Jack Stables worked at Lenwade House for around five years until September 2019.
"There were late paying people constantly," he said.
The 22-year old, who worked as a chef, said he asked for his pay slips when he left but never received them.
He also said he had no pension contributions displaying on his P45.
Mr Scrivens said staff could have got their pay slips if they asked.
He also admitted sometimes staff were paid late but only by a few days.
"If we had cleared funds in time, they were paid," he said. "Workers were paid for every hour they worked. They used a clocking on and off system."
But one woman, who did not want to be named, said: "I had to fight to get the money and never got any wage slips although I did ask
"There was a really high staff turnover in my time there."
She worked on the bar for several months last year and said she also had problems getting paid.
She also said that shortly after starting, debt collectors arrived at the building.
Mr Scrivens said debt collectors had shown up last year because of "financial difficulties" which was down to "the nature of the business".
One teenage staff member, who worked until the closure, said she was not shocked when the letter arrived telling her the hotel was shutting.
"It was a relief almost as it gives some closure to things, but I did feel angry towards Jane and Nick because they didn't tell anyone anything about it.
"Payments had been late," she added. "I had always been paid a few days late but that then turned into being paid weeks after the payment date."
She said she was owed around £400 and had last been paid in mid-November.
One former manager added: "The turnover of staff was ridiculous. Staff would be saying to me, where's our money?"
Mr Scrivens admitted issues with paying pensions.
He said most staff were not eligible as they did not earn enough money.
But he said those who did earn enough were not registered for pension contributions.
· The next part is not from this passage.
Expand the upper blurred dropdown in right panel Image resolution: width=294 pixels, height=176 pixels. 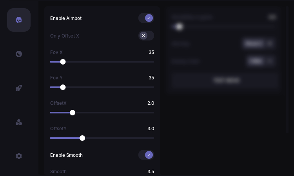[258, 43]
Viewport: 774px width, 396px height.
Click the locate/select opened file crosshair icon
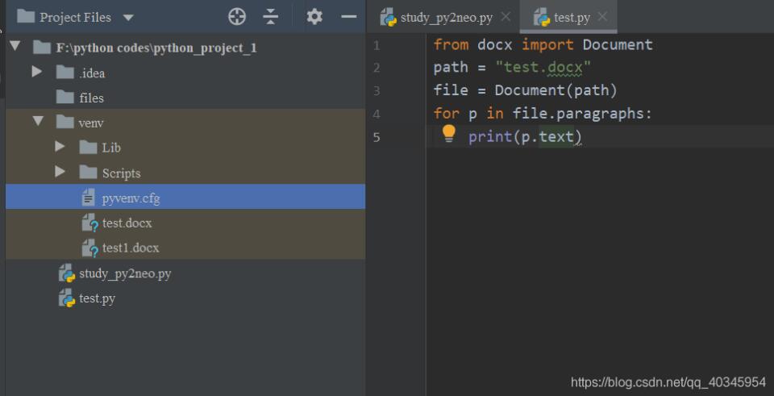[236, 17]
Employers must automatically enrol staff in pension schemes and make contributions if they earn more than £512 a month or £118 a week.
Mr Scrivens said Renaldy Hotels, the company through which staff were paid, had "not got round" to making the pension contributions.
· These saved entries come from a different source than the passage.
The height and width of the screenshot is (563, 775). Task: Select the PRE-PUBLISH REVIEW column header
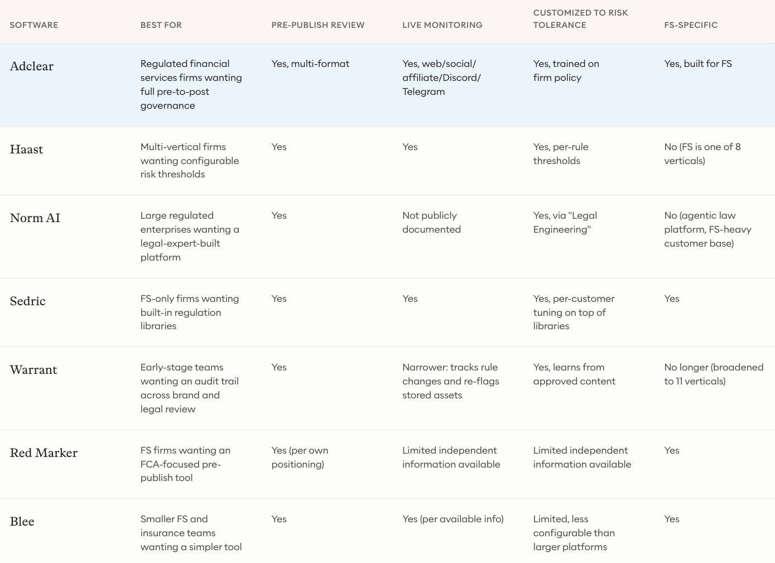click(318, 25)
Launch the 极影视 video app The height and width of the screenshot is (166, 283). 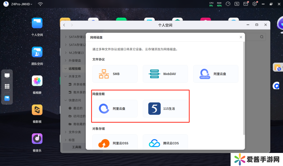[37, 110]
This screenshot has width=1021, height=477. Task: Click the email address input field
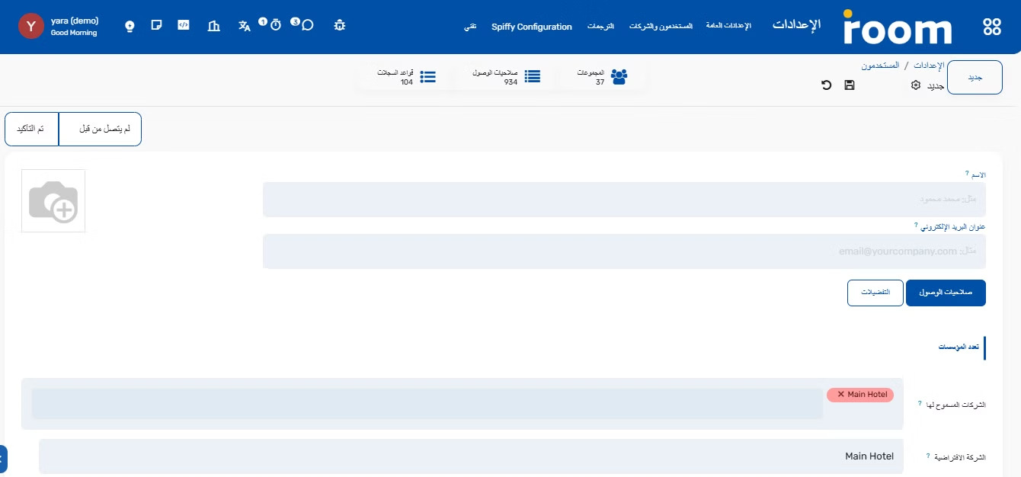[623, 251]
The Pension Regulator said it could not comment on specific cases.
Renaldy Hotels is owned by Amie Renaldy, Nick and Jane's daughter, while Norfolk Hotel Group Ltd is owned by Mr Scrivens.
-Web of family firms
The Scrivens family own a web of companies through which the hotel was run and staff paid.
In the 10 years since they took over the lease of the hotel, six different companies appear to have run it at different times. All were either owned by Nick, Jane or their relations.
They include Lenwade Ltd, Country Hotels Ltd, Norfolk County Hotels Ltd, Lenwade House Hotel Ltd, Renaldy Hotels Ltd, Norfolk Hotel Group Ltd.
The last time one of those companies filed accounts was in 2014, making it difficult to work out how much debt the hotel got in to.
Mr Scrivens would not be drawn on an exact figure, but said it was "five figures" rather than six.
On the fact that six different companies ran the hotel, he said: "The hotel is a bottomless pit, it needed a lot money paying towards maintenance and upkeep.
"The lease was transferred from one operator to another."
-Business rates not paid
Mr Scrivens claimed all the businesses involved in the hotel had paid taxes owed, apart from one issue with business rates.
Lenwade House Hotel Ltd, owned by Jane Scrivens, was put into liquidation in May 2017 after failing to pay Broadland District Council business rates.
The firm was forced into liquidation by a judge after the council petitioned the High Court to wind it up.
The liquidator's latest report, from September 2019, said there was "no prospect" of creditors getting money back.
It added that the company did not deliberately avoid paying business rates.
Mr Scrivens said: "There was a legitimate dispute, I'm still in dispute with Broadland Council on that matter."
He added: "We have not done anything we shouldn't have done. My wife and I have done everything correctly."
But the council said all six firms which the Scrivens ran the hotel through owed them for business rates.